Biodigesters to Reduce Treatment Costs

Wed, 11/01/2017 - 09:55

Q: What opportunities did Fypasa identify in the operation of water-treatment plants?

A: In 1992, the Mexican government implemented a policy to build water (WTP) and wastewater-treatment plants (WWTP) under the Build-Operate-Transfer (BOT) framework for the first time. Before this, public-owned WTP and WWTP projects were undertaken through construction bids, and subsequently the engineering was carried out by consultants and did not include the plant’s operation, which was carried out by authorities. We identified the opportunity to transform from construction to BOT or turnkey (design, build and start up) projects. We shifted from a construction company to one that could also design and operate these plants.

Considering the opportunities that the new policy opened, we allied with GMD and won a bid to design, build and operate the Toluca WWTPs. We created two specialpurpose companies to operate each plant: Ecosys I for the North Toluca plant and Ecosys II for East Toluca. These WWTPs are a source of pride for us. They currently discharge 1,700L/s of treated wastewater into the Lerma River that eventually reaches Chapala Lake, which is one of the water supply sources for the city of Guadalajara.

Q: Which water or wastewater-treatment plants have posed the most difficult challenges for Fypasa?

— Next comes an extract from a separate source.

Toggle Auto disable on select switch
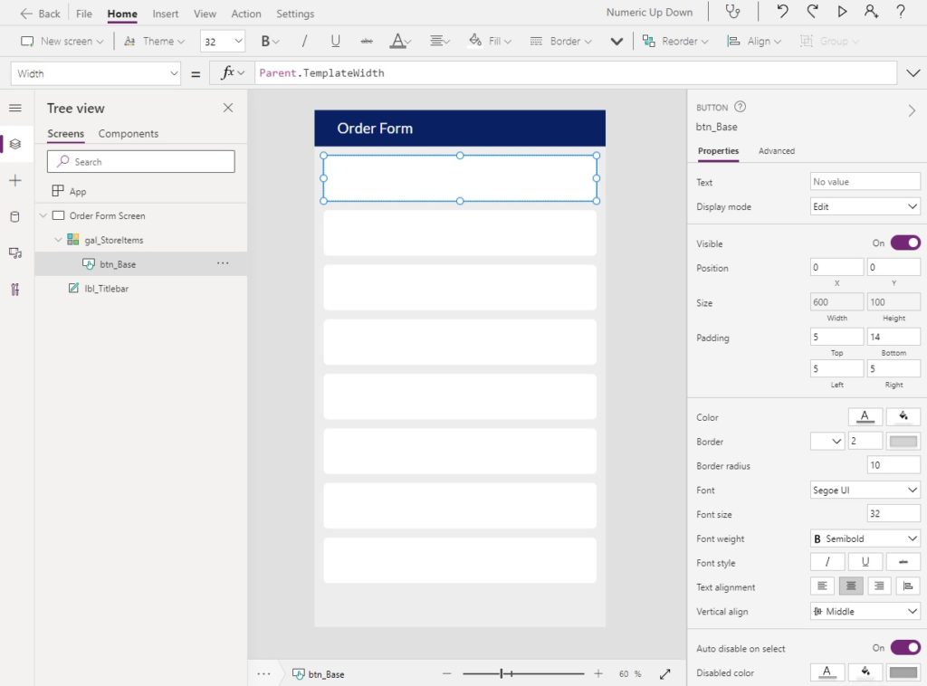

A: The most challenging project was the industrial wastewatertreatment plant of Leon. The complexity of this project derives from the high amount of garbage and highly concentrated and dangerous pollutants that the tanneries of the local leather industry discharge into the sewerage system. Gerry Shell, one of our company’s consultants, labeled Leon’s wastewater “the mother of all wastewaters” because of its nature and concentration, and because of the difficulty of treating it. Another challenging project was the design, construction and operation of the Toluquilla WTP, which is the largest plant in Latin America removing arsenic, besides manganese and iron, and treating 1,000L/s of underground water in the metropolitan area of Guadalajara.

Q: What is Fypasa’s strategy for securing public contracts through the tender process?

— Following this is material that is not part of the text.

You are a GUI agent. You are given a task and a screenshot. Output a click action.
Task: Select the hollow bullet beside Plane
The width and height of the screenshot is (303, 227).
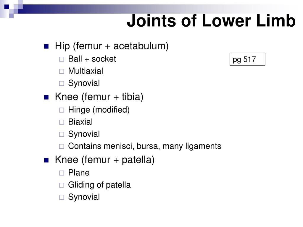point(62,173)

A: Fypasa exists because of water. We are a highly specialized company that, through public bids, treats the potable water the country needs and cleans the wastewater the country produces. There is no secret to winning a bid. By rule, the most inexpensive, technical solution and applicable proposal must win. However, sometimes bids are won by companies that merely offer the lowest price. This leads to cheap projects but not necessarily to quality projects. Sometimes, fraudulent companies offer impossibly cheap proposals and then raise their prices upon winning, flee with the advance payment for the project, do not finish the work, or simply never build the plant. On the other hand, there are some large and economically powerful companies that can offer low prices but lack the technical expertise and support to build good, well-equipped treatment plants. Fypasa is a medium-sized company, but it has many years of experience and plenty of engineering expertise in the water and wastewater-treatment sector.

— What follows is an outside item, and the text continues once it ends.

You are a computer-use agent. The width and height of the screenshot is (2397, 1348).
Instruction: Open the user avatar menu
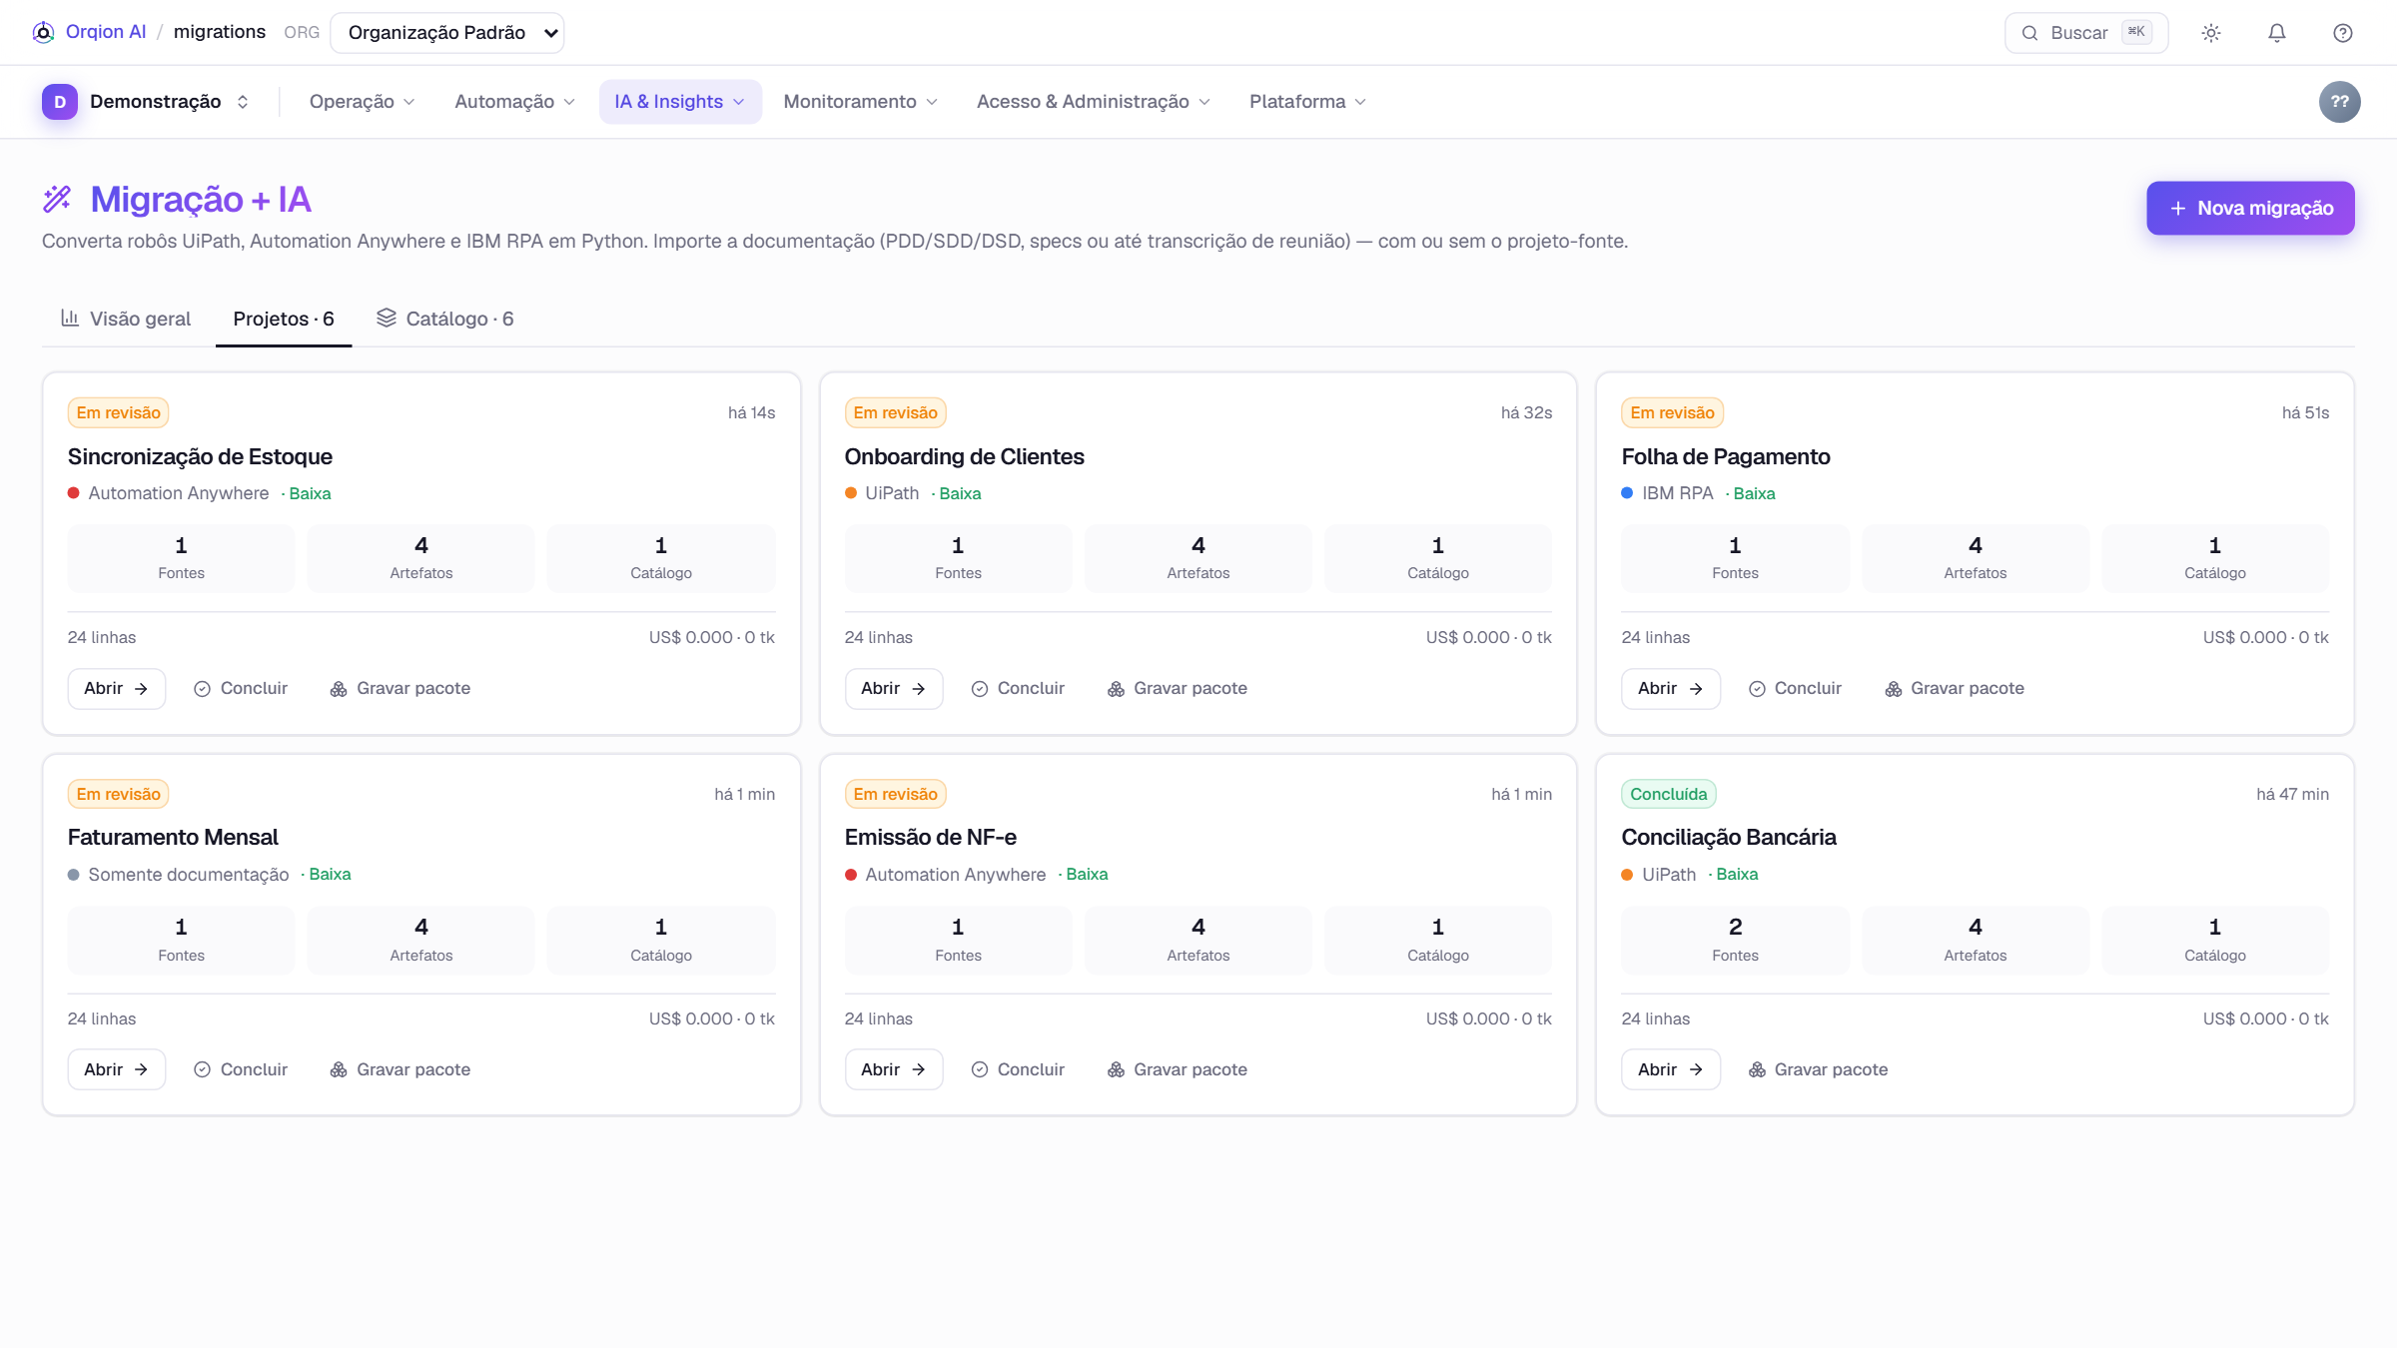point(2340,102)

Q: What trends are on the horizon for water and wastewater treatment?

A: In terms of funding, the water infrastructure sector has experienced deep budget cuts in the last few years. Companies will start using PPP models to develop and operate WTPs and WWTPs. PPP models have not been applied in this sector but they soon will be. In terms of water problems that need to be solved, another key trend could be desalination plants, because in many regions of the country it is not feasible to provide water in any other way. Using biodigesters to produce biogas from the residual sludge of a WWTP for power and heat generation would be a common way to reduce the operational costs of many medium and large-sized WWTPs. Indeed, Fypasa is doing this at the Leon WWTP and will also soon begin performing this operation at the Hermosillo WWTP.